* Task item
Repeat the records below line by line, exactly, finishing on the line that contains "Click the hamburger".

START Entries supplied

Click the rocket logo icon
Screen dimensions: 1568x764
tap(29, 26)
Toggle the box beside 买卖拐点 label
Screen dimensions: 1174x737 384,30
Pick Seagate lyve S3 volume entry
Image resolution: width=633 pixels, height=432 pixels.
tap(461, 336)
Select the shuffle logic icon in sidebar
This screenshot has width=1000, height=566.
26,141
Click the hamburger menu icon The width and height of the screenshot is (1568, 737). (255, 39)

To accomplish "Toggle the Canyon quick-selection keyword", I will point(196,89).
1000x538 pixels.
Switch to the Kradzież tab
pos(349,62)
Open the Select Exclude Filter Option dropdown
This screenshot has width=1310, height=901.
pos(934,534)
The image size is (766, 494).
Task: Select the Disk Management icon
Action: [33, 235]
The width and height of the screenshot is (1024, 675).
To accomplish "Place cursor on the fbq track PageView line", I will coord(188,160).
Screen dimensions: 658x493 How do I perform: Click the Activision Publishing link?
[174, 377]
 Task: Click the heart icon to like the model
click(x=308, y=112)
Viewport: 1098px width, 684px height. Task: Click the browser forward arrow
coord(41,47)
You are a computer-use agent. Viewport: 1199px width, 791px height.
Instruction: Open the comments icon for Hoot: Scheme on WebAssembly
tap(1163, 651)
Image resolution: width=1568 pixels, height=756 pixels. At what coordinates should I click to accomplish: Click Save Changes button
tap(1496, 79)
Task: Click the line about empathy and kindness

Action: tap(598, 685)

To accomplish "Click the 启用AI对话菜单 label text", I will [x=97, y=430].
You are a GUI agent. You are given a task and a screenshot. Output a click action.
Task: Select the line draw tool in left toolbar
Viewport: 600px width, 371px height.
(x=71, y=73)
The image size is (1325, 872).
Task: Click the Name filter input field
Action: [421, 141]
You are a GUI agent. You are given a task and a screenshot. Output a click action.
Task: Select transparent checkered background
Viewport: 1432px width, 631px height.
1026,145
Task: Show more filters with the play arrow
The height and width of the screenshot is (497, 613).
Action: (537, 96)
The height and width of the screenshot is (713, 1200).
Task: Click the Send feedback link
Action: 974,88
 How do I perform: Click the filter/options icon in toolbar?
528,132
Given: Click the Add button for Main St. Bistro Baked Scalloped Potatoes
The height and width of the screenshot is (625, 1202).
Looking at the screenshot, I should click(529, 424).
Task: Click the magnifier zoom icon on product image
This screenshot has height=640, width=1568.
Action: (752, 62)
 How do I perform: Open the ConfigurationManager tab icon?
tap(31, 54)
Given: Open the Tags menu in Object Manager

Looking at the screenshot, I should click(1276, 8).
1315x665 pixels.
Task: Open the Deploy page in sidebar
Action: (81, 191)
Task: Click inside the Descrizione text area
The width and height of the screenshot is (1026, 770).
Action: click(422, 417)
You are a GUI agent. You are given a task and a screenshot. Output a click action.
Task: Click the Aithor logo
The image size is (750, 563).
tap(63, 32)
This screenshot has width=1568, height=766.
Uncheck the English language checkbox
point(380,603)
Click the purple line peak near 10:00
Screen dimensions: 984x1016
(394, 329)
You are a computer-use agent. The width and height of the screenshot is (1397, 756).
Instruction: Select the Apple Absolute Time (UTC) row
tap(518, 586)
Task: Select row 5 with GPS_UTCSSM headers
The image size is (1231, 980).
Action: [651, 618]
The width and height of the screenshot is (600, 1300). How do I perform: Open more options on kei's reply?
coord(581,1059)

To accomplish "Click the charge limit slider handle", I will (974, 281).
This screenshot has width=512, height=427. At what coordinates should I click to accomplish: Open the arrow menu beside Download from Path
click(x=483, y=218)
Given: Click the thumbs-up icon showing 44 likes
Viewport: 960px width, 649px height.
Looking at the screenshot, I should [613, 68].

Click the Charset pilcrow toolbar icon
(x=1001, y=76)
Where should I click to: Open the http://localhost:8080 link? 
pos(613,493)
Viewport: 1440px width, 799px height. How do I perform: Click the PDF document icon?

END Entries supplied

* Reply to the exercise
Click the rocket logo icon
Screen dimensions: 1568x764
tap(29, 26)
Toggle the box beside 买卖拐点 label
Screen dimensions: 1174x737 384,30
Pick Seagate lyve S3 volume entry
Image resolution: width=633 pixels, height=432 pixels.
tap(461, 336)
Select the shuffle logic icon in sidebar
This screenshot has width=1000, height=566.
26,141
Click the hamburger menu icon The width and height of the screenshot is (1568, 737). (255, 39)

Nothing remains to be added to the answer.